Who Discovered Neutrons and Where do Neutrons come from?

A neutron is a subatomic particle located in the nucleus of an atom with the mass of a proton but no electrical charge.

The discovery of neutrons has been hailed as a major landmark of twentieth-century science.

First, this discovery completed our understanding of the structure of atoms. Second, because they have no electrical charge, neutrons have been by far the most useful particles for creating nuclear collisions and reactions and for exploring the structure and reaction of atoms. Neutrons were used by Ernest Lawrence at UC Berkeley to discover a dozen new elements. Neutrons were essential to the creation of nuclear fission and to the atomic bomb.

Since the discovery that a subatomic world existed (in 1901), only the two electrically charged particles, proton and electron, had been discovered. Scientists assumed that these two particles made up the whole mass of every atom.

But there was a problem. If atoms were made up of protons and electrons, spin didn’t add up correctly. The idea that each subatomic particle possessed a “spin” was discovered in 1925 by George Uhlenbeck and Samuel Goudsmit in Germany. For example, a nitrogen atom has an atomic mass of 14 (a proton has a mass of 1) and its nucleus has a positive electrical charge of +7 (each proton has a charge of +1); to balance this positive charge, seven electrons (charge of -1 each) orbit around the nucleus. But somehow, seven additional electrons had to exist inside the nucleus to cancel out the positive electrical charge of the other seven protons.

Thus, 21 particles (14 protons and 7 electrons) should reside in each nitrogen nucleus, each with a spin of either +½ or -½. Because 21 is an odd number of particles, no matter how they combined, the total spin of each nitrogen nucleus would have to have a ½ in it. But the measured spin of a nitrogen nucleus was always a whole integer. No half. Something was wrong.

Ernest Rutherford proposed that a proton-electron must exist and that a nitrogen nucleus has seven protons and seven proton-electrons (for 14 particles, an even number, and the correct spin total). But it was only theory. He had no idea of how to detect a proton-electron since the only known way to detect a particle was to detect its electrical charge.

Enter James Chadwick. Born in 1891 in England, Chadwick was another of the crop of physicists who learned their atomic physics under Rutherford. By the mid-1920s Chadwick was obsessed with the search for Rutherford’s uncharged proton-electron.

In 1928 Chadwick began to use beryllium for his experiments. Beryllium was a small, simple atom with an atomic mass of 9. He bombarded beryllium with alpha particles from polonium (a radioactive element) and hoped that some beryllium atoms would be struck by alpha particles and burst apart into two new alpha particles (each with a mass of 4).

If that happened, these two alpha particles would carry all of the electrical charge of the original beryllium nucleus, but not all of its mass.

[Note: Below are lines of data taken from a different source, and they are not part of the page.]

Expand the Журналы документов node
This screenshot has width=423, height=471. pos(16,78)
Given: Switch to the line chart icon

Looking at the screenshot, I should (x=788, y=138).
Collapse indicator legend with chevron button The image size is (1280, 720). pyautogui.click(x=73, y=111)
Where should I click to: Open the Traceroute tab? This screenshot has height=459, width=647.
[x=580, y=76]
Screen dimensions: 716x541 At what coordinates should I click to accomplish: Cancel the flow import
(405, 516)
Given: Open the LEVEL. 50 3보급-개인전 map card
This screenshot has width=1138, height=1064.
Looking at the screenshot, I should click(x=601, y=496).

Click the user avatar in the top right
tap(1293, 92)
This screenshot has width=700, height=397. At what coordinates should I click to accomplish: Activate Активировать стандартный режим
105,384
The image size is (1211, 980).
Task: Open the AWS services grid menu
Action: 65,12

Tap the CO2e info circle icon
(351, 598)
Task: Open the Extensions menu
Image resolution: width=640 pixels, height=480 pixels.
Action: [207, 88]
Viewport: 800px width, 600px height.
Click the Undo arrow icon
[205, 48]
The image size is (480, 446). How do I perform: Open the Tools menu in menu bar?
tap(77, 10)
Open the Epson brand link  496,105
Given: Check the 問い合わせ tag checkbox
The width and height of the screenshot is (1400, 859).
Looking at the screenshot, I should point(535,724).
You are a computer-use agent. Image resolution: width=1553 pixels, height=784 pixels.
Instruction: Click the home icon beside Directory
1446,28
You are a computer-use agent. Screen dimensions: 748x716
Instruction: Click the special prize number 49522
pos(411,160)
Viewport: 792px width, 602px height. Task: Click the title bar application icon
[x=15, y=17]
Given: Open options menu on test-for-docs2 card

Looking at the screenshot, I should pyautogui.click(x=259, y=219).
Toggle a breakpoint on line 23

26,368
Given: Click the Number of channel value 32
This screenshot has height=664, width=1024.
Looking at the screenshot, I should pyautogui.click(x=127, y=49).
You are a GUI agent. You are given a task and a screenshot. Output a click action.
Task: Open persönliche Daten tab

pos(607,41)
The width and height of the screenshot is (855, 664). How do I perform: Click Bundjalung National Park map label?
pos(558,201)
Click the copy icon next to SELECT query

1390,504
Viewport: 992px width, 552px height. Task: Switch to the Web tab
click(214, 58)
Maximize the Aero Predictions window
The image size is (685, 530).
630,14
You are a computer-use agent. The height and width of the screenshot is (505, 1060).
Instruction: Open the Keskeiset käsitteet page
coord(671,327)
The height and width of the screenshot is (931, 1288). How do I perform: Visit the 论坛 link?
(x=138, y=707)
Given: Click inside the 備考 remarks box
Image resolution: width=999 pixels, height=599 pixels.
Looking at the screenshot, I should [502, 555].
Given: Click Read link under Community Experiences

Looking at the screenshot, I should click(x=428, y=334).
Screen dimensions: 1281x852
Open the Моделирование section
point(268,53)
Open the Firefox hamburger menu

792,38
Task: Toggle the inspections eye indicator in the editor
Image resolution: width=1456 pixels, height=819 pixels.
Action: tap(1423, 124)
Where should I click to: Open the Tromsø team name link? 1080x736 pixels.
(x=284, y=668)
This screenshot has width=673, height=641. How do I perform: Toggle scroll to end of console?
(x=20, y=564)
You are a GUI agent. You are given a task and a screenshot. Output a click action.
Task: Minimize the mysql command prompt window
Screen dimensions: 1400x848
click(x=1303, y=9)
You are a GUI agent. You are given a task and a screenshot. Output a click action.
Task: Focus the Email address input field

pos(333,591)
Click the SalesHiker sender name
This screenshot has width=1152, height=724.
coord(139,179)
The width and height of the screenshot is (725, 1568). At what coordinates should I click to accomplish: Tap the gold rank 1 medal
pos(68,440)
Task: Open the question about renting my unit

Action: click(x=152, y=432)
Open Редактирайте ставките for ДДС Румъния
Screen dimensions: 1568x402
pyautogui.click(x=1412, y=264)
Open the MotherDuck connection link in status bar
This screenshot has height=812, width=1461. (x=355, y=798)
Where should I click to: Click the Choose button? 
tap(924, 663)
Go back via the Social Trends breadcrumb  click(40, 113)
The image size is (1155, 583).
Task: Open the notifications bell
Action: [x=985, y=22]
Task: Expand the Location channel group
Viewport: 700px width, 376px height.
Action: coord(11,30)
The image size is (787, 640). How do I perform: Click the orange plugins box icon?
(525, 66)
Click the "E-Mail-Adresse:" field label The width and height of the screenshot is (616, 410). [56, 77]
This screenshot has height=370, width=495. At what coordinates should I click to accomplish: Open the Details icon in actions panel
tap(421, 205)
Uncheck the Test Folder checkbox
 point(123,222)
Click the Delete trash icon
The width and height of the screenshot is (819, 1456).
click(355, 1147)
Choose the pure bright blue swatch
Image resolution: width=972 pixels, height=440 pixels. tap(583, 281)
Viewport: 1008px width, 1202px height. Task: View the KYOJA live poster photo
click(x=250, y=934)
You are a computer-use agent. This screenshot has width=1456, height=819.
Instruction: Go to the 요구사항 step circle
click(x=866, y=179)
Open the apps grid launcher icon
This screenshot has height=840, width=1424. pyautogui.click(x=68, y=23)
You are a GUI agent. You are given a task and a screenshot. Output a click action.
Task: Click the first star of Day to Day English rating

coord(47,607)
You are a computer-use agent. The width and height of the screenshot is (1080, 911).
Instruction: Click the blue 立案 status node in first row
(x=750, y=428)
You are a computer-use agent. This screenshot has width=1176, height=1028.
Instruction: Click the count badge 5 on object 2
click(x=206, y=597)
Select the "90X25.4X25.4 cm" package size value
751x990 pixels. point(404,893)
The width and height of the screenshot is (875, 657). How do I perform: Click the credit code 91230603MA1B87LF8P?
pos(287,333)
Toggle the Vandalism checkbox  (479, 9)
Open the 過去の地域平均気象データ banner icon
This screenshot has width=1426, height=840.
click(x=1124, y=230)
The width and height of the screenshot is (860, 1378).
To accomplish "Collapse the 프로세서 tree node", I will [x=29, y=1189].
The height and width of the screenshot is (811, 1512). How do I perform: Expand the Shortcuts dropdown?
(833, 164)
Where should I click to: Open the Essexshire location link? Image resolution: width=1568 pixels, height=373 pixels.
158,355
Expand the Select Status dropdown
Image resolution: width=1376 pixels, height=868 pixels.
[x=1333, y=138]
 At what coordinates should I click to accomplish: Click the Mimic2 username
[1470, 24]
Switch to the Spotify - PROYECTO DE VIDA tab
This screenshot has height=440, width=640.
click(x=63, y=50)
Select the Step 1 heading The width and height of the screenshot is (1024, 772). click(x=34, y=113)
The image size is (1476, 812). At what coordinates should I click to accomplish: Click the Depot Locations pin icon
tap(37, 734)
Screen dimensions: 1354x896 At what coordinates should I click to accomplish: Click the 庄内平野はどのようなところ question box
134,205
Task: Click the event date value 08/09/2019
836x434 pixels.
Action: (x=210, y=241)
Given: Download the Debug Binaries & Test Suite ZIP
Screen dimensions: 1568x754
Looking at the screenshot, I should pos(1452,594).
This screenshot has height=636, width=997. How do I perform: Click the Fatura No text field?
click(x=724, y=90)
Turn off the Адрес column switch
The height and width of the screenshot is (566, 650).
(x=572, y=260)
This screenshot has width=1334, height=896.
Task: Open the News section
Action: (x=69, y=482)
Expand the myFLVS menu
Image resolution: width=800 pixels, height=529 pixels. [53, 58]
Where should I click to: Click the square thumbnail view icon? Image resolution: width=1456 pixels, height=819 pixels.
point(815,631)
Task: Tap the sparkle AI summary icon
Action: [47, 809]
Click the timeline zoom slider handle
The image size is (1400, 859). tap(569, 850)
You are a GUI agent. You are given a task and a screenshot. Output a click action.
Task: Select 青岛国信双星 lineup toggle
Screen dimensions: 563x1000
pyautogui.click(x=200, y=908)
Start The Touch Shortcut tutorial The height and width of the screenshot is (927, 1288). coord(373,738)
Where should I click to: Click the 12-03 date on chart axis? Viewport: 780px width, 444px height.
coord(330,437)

One atomic unit of mass (the mass of a proton) would be left over from beryllium’s original mass of 9. But that last proton-sized particle from the breakup of this beryllium nucleus would have no electrical charge. It would therefore have to be the proton-electron (now called neutron) Chadwick sought.

If this experiment worked, Chadwick would create a stream of neutrons along with alpha particles. However, it took three years for Chadwick to find a way to detect the presence of any neutrons he created in this way. He used a strong electrical field to deflect alpha particles (all electrically charged). Only uncharged particles would continue straight along the target path.

Happily, Chadwick found that something was still smashing into a block of paraffin wax he placed at the end of the target path. That “something” hit the paraffin hard enough to break new alpha particles loose from the wax. That something had to have come from the collision of alpha particles with beryllium atoms, had to be at least the size of a proton (to break new alpha particles loose in the paraffin), and couldn’t have an electrical charge since it wasn’t deflected by the electrical field. It had to be a neutron.

Chadwick had discovered the neutron. He had proved that they existed. But it was Rutherford, not Chadwick, who named it neutron for its neutral electrical charge.

Fun Facts: A neutron has nearly 1,840 times the mass of the electron. How does that size compare with a proton?